===== TASK INPUTS

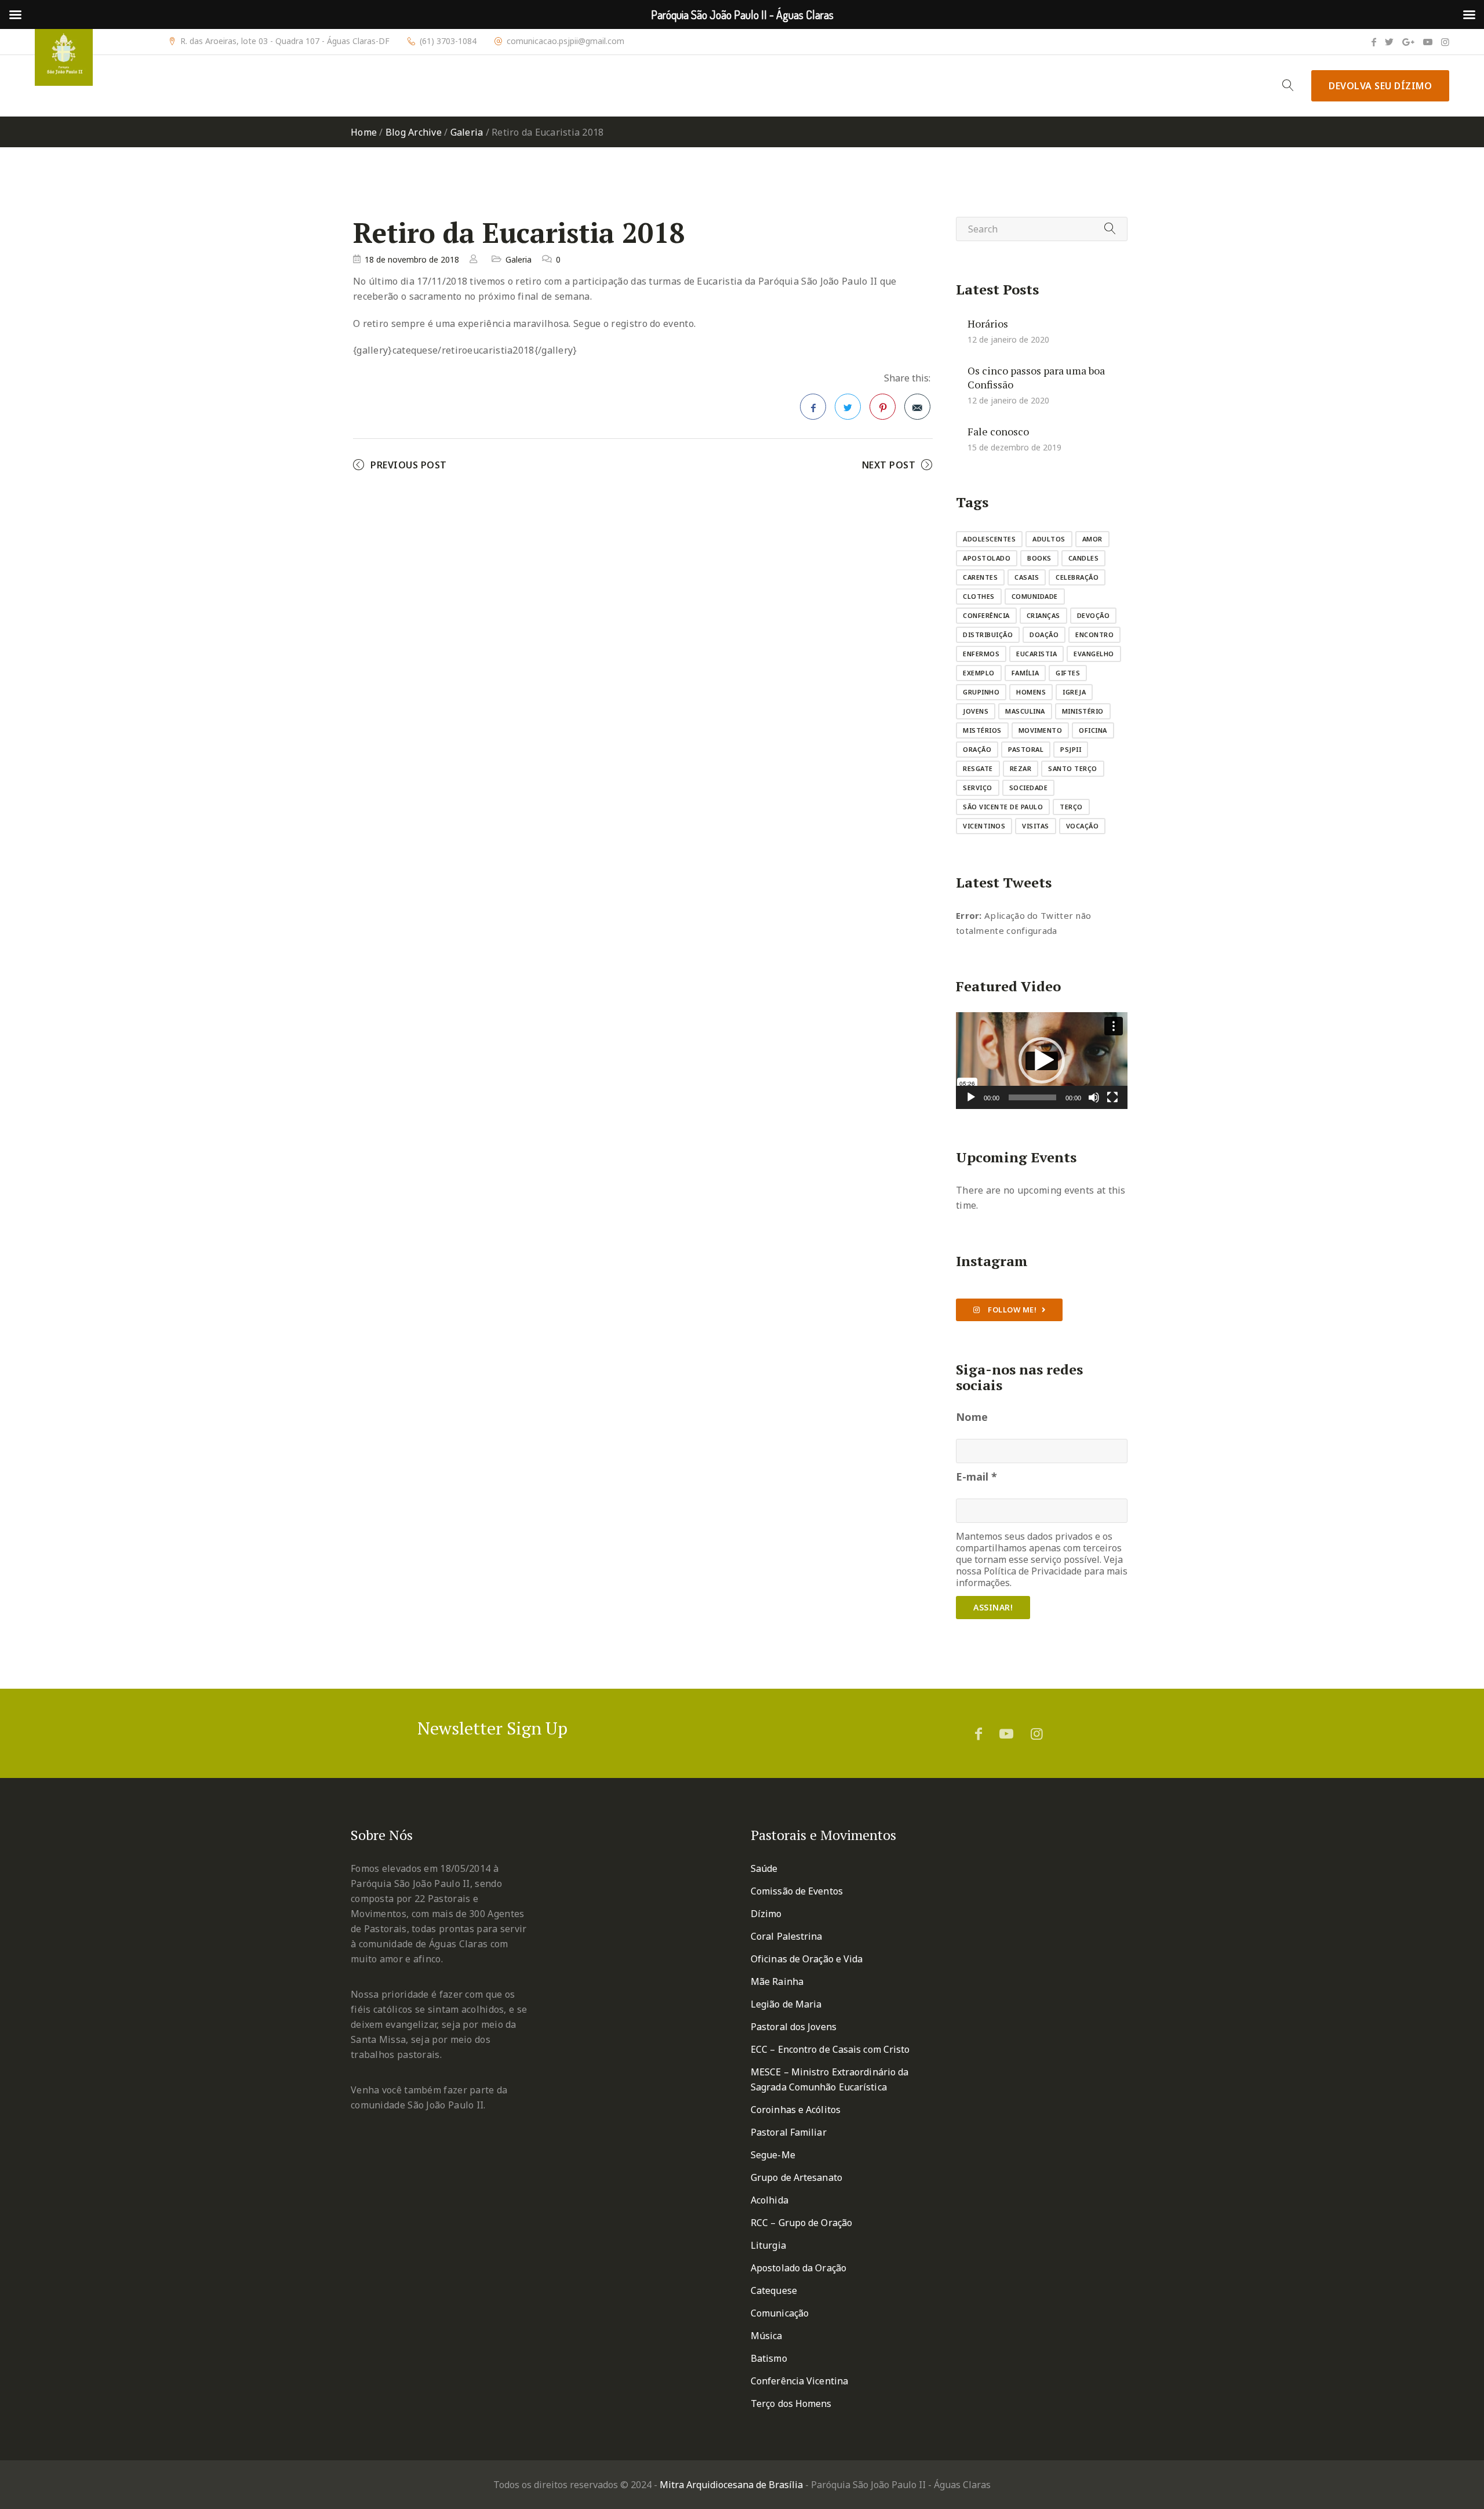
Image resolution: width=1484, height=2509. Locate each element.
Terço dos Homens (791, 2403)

==========
===== TASK INPUTS

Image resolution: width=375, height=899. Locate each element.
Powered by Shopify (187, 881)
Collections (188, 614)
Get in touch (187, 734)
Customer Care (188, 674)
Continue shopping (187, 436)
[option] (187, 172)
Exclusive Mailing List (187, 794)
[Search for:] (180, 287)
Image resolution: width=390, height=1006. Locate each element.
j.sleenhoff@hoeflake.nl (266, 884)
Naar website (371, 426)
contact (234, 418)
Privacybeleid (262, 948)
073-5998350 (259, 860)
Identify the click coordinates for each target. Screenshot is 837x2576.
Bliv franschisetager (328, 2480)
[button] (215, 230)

==========

◆ WORK TO COMPLETE
Give back precisely the lines above that start at the line containing "Powered by Shopify (187, 881)" and end at the line containing "[button] (215, 230)", inclusive. No other lines belong in the output.

◆ RESULT
Powered by Shopify (187, 881)
Collections (188, 614)
Get in touch (187, 734)
Customer Care (188, 674)
Continue shopping (187, 436)
[option] (187, 172)
Exclusive Mailing List (187, 794)
[Search for:] (180, 287)
Image resolution: width=390, height=1006. Locate each element.
j.sleenhoff@hoeflake.nl (266, 884)
Naar website (371, 426)
contact (234, 418)
Privacybeleid (262, 948)
073-5998350 (259, 860)
Identify the click coordinates for each target. Screenshot is 837x2576.
Bliv franschisetager (328, 2480)
[button] (215, 230)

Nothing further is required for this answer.